PPP loans were created by the Coronavirus Aid, Relief, and Economic Security Act (CARES Act) to allow for forgiveness if recipients meet certain criteria. The loan forgiveness is specifically excluded from taxable income, but the IRS initially ruled that taxpayers must reduce their deductions for expenses paid out of loan proceeds if expected would be forgiven. The Consolidated Appropriations Act, enacted on Dec. 27, 2020, reversed this guidance and provided that deductions are allowed in full.
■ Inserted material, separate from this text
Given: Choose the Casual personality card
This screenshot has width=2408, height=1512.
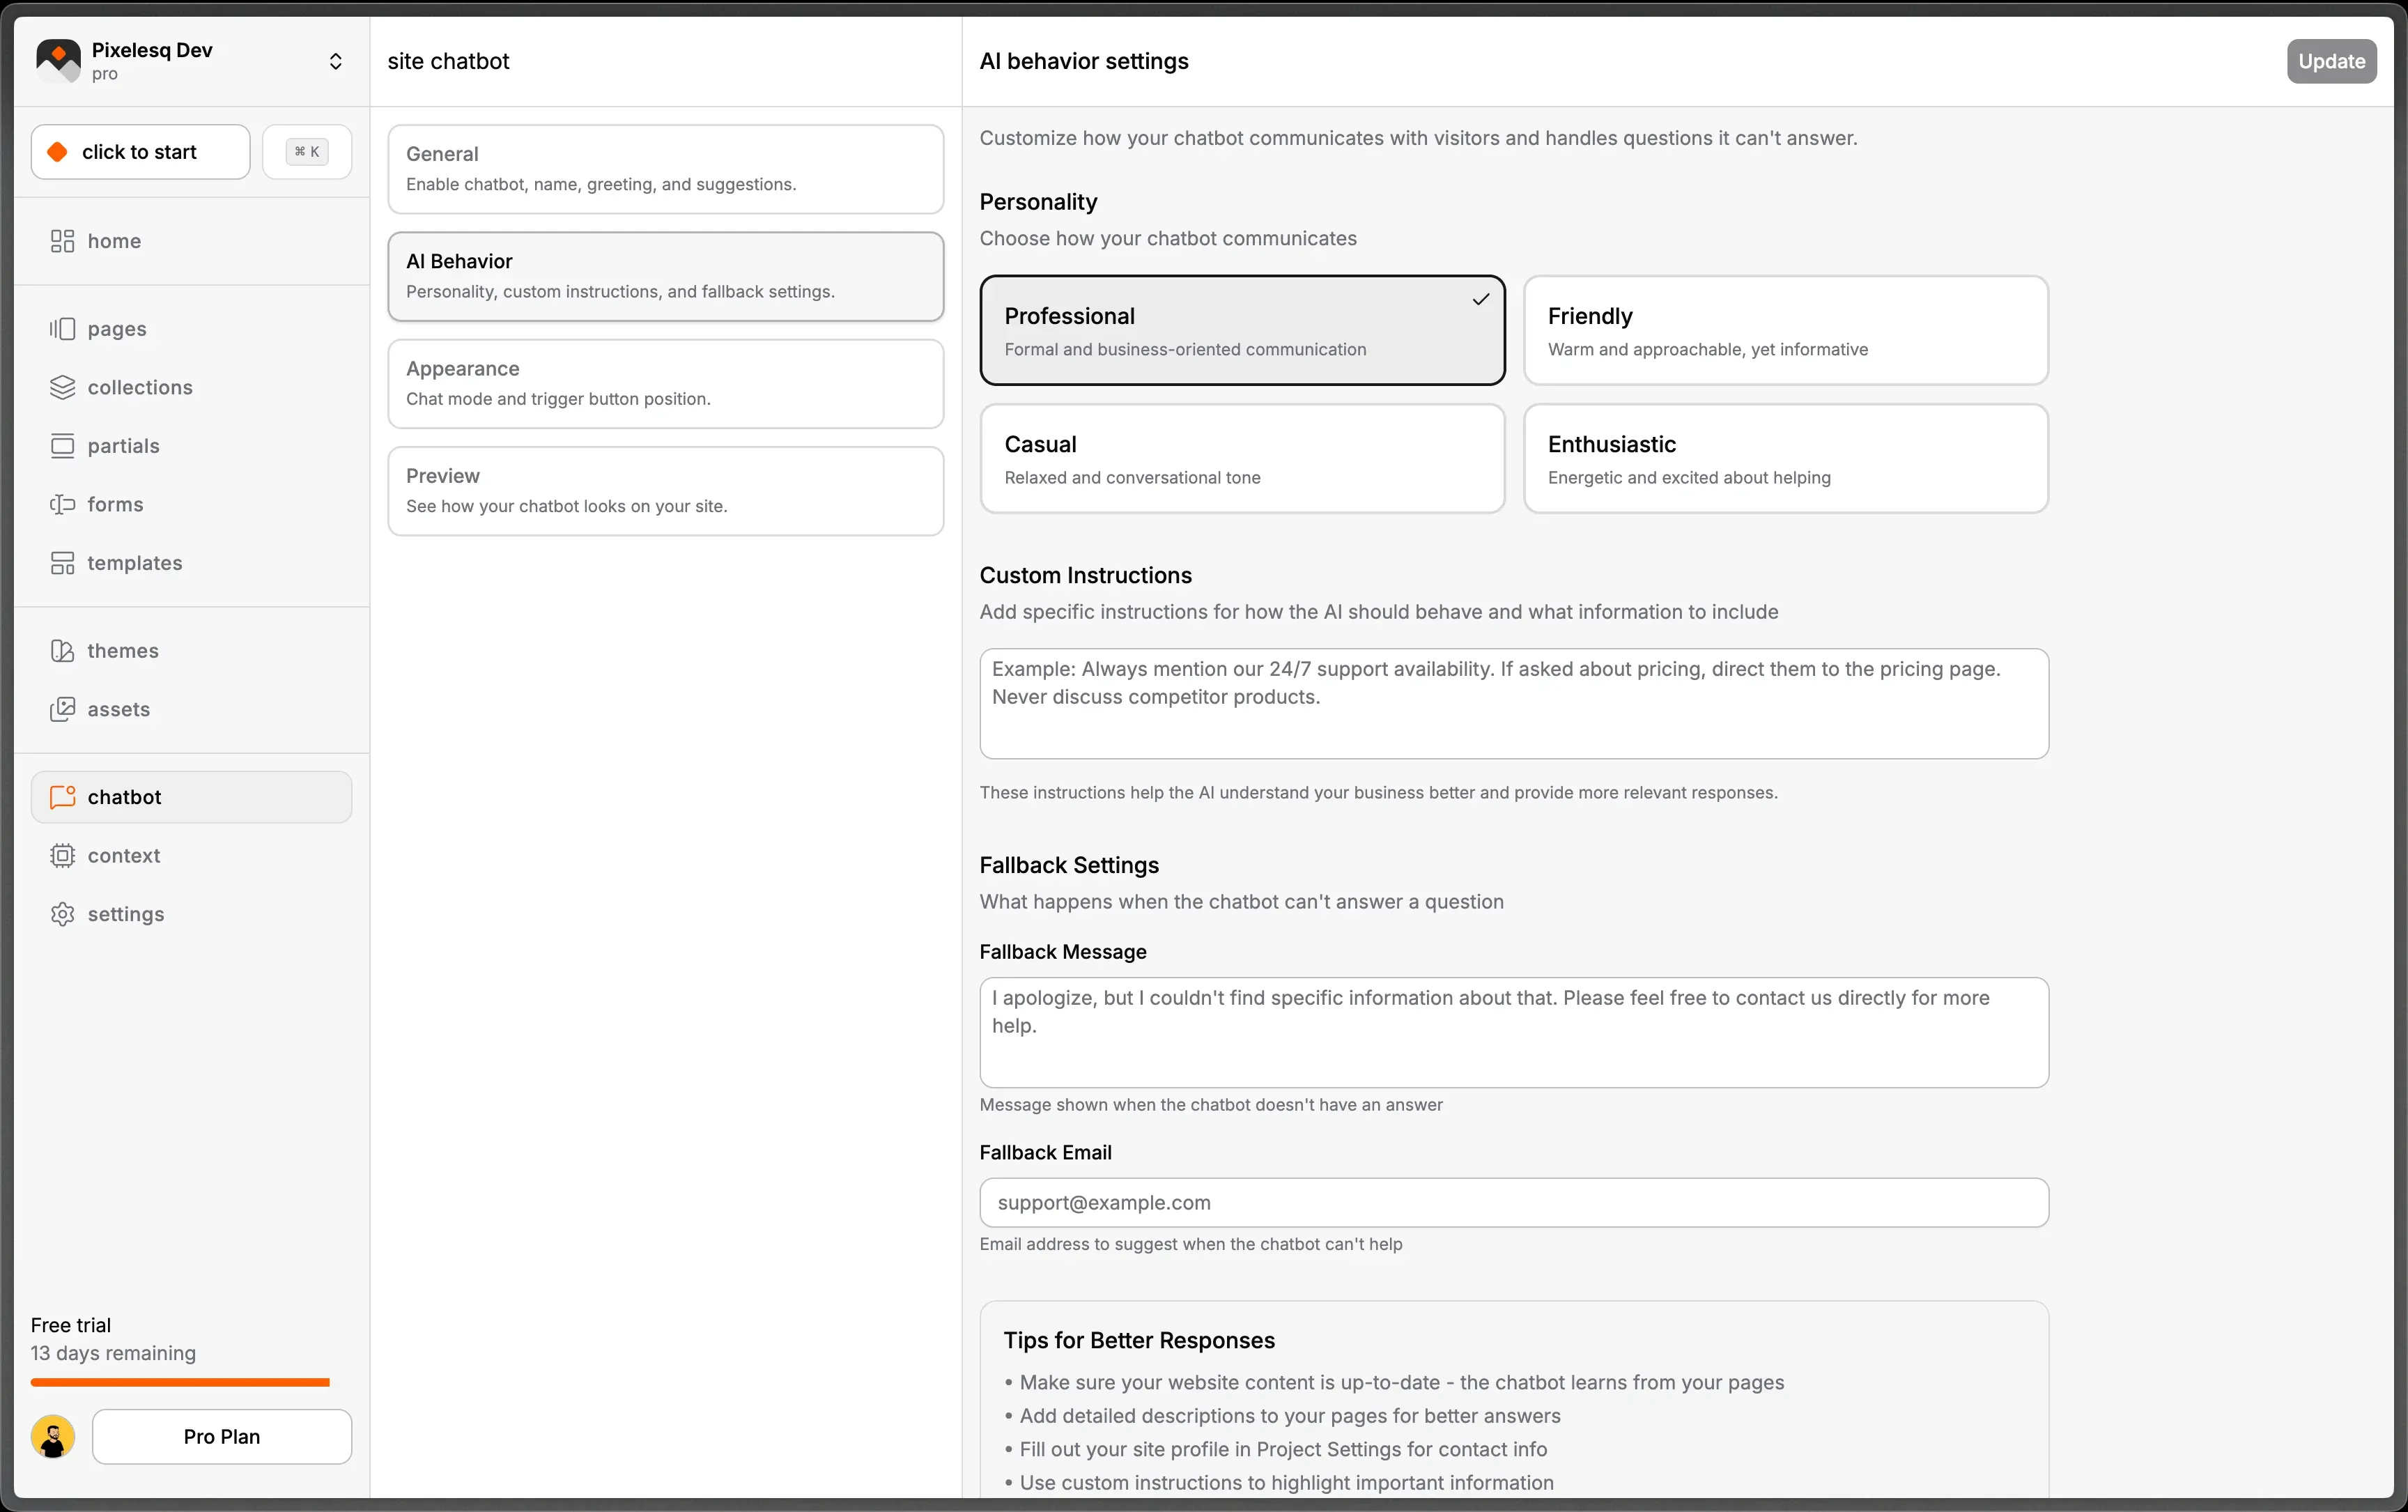Looking at the screenshot, I should click(x=1242, y=459).
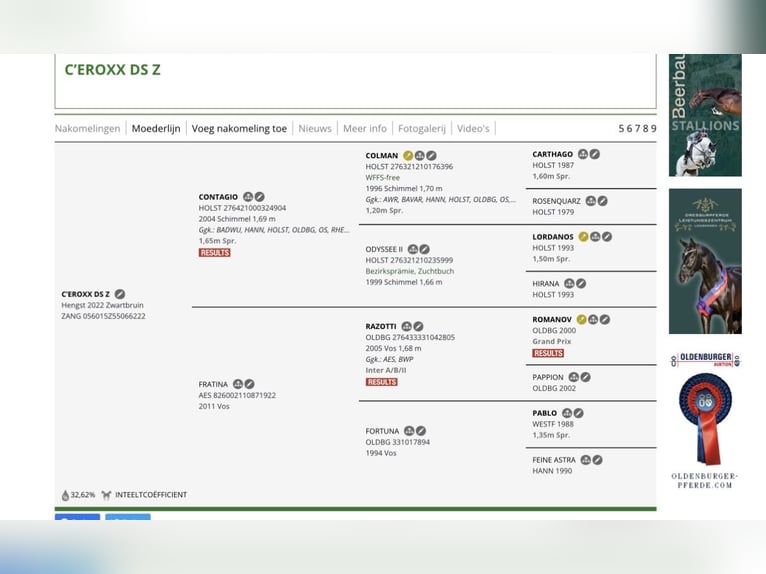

The new IRS guidance addresses taxpayers that filed returns reducing their deductions before the legislative fix was enacted. The IRS safe harbor is available specifically for taxpayers that filed a timely return on or before Dec. 27, 2020, that excluded the deduction for expenses paid out of proceeds from PPP loan that was forgiven or expected to be forgiven. These taxpayers may elect to claim the lost deductions on the return for the following taxable year by attaching a statement to the return. The election will allow taxpayers to avoid amending their return.
The IRS guidance does not address when in the forgiveness process the loan ceases to be treated as a loan for tax purposes and becomes tax-exempt income, which can affect basis and other return items.